→ TASK ITEM: Every line below that includes the word "taskbar" needs to be copied.

━━ RAW DATA

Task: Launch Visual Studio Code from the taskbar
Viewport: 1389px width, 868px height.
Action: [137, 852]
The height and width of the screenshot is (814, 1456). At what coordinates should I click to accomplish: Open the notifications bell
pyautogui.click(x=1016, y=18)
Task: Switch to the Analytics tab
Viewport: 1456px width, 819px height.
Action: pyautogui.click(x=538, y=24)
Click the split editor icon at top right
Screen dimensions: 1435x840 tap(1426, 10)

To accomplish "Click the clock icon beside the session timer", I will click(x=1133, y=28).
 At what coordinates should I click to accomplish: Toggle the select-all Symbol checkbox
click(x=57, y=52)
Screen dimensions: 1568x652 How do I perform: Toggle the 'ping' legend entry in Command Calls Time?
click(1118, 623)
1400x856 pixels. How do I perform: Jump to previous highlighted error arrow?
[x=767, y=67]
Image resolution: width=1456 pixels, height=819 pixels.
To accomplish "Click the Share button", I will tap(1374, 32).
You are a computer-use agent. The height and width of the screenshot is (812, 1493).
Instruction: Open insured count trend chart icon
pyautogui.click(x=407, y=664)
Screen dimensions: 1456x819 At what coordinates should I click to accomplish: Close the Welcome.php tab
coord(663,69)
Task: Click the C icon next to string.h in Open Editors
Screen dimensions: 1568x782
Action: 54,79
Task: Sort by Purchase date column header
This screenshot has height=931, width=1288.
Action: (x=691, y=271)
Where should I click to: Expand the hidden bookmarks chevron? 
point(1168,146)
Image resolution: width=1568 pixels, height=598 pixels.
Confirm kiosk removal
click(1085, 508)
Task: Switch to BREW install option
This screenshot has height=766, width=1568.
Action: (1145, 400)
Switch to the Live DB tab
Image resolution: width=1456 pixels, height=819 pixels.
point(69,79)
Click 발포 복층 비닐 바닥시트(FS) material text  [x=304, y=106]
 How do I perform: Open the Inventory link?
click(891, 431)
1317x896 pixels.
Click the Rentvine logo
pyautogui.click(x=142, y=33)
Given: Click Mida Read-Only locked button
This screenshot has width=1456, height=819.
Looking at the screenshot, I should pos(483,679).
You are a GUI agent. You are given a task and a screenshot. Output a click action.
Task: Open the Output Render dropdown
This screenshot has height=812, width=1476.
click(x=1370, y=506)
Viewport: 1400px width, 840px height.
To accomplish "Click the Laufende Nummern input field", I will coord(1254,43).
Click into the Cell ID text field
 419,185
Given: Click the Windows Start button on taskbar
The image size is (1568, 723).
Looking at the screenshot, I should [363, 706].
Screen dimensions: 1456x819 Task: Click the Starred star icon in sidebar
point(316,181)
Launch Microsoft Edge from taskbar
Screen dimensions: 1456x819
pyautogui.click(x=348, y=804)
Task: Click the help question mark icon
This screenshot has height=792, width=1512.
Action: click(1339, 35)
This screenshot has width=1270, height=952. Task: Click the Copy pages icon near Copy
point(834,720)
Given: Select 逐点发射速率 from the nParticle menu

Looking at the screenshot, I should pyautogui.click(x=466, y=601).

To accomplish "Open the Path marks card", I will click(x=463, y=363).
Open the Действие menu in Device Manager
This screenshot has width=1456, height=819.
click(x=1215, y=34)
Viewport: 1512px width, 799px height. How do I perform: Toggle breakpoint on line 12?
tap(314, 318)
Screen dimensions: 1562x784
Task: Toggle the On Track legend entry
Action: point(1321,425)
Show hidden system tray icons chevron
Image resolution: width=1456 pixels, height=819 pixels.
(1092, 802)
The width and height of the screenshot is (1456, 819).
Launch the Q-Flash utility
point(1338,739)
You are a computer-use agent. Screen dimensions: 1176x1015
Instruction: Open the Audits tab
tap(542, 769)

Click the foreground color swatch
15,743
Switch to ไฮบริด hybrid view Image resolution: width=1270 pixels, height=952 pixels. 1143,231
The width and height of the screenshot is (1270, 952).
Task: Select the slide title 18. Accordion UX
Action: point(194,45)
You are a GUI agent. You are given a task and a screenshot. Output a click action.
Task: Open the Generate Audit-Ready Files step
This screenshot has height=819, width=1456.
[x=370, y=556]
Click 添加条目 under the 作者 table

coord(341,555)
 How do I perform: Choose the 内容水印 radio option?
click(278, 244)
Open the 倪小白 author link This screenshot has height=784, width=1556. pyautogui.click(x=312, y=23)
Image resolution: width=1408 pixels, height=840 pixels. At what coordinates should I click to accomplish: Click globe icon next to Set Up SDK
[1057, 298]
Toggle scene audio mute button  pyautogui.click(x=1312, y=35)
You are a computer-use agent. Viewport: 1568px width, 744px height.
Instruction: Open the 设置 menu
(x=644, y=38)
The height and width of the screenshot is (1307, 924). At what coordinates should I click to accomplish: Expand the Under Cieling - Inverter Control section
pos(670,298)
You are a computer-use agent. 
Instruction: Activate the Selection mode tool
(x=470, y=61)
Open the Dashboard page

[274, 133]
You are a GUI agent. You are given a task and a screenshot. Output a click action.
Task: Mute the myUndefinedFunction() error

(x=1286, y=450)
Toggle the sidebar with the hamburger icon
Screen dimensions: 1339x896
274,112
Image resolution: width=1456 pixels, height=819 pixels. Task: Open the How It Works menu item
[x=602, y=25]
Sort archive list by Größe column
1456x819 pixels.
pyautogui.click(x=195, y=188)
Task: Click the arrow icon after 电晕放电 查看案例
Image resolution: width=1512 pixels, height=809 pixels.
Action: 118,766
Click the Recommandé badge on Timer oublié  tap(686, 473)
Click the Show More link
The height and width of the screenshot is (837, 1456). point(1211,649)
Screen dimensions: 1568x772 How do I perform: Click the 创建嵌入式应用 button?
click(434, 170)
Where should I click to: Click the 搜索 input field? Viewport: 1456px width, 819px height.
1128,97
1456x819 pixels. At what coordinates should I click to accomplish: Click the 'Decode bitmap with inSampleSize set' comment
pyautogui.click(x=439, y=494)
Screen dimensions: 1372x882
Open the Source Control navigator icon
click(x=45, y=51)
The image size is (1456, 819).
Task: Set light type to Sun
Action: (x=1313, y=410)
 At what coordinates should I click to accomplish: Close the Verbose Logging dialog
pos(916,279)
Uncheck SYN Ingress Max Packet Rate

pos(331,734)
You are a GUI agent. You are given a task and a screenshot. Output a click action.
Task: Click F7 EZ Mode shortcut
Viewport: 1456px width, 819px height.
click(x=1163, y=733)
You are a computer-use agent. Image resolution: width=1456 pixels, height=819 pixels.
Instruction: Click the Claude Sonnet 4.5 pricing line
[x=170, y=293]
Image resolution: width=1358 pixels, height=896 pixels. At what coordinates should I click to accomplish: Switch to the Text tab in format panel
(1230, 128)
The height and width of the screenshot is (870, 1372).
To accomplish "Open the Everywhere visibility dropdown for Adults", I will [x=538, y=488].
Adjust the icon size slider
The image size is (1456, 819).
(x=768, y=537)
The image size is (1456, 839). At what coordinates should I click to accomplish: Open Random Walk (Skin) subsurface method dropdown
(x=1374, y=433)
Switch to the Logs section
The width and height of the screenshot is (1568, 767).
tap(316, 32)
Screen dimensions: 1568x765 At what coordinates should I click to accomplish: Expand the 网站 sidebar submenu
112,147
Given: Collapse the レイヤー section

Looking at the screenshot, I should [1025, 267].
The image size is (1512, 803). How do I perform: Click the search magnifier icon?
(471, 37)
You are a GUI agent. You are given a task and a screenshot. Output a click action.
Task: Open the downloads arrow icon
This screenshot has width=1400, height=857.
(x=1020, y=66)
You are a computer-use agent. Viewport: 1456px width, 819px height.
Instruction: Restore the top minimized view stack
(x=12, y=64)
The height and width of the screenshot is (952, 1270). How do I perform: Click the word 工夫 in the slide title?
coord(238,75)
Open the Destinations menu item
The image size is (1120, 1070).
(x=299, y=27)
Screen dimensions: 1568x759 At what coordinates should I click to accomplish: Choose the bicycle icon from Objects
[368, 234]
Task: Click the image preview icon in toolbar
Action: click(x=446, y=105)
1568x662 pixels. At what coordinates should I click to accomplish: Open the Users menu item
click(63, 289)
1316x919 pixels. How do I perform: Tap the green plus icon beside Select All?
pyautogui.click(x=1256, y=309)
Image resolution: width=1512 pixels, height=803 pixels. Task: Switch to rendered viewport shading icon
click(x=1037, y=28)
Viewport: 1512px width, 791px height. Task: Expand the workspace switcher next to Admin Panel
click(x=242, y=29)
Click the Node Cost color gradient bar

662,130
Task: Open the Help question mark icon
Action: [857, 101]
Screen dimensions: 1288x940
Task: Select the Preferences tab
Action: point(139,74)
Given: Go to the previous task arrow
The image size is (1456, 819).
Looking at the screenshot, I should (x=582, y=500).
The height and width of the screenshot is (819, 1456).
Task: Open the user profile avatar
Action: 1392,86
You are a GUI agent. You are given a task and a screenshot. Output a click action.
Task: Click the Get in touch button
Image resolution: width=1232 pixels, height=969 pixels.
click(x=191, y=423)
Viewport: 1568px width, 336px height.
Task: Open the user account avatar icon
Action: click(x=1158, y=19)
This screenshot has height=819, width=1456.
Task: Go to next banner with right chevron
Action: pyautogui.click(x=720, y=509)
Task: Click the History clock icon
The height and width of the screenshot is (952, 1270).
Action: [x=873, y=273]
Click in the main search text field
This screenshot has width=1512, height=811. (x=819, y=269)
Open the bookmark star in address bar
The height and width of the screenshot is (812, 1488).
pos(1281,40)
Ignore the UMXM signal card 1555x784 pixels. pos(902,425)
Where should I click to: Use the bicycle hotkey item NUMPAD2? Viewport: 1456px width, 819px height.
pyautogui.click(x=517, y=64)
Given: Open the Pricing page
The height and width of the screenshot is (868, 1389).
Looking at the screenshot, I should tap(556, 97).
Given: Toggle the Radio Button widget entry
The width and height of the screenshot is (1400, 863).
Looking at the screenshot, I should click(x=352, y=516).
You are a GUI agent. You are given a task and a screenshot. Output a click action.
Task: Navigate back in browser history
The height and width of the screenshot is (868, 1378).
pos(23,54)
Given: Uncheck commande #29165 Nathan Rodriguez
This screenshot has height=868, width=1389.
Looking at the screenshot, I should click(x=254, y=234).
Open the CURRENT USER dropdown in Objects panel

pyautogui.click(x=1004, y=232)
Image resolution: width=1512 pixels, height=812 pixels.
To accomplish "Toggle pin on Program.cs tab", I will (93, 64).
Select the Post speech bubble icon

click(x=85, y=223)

━━━━

→ RESULT:
Task: Launch Visual Studio Code from the taskbar
Given: Click the Windows Start button on taskbar
Launch Microsoft Edge from taskbar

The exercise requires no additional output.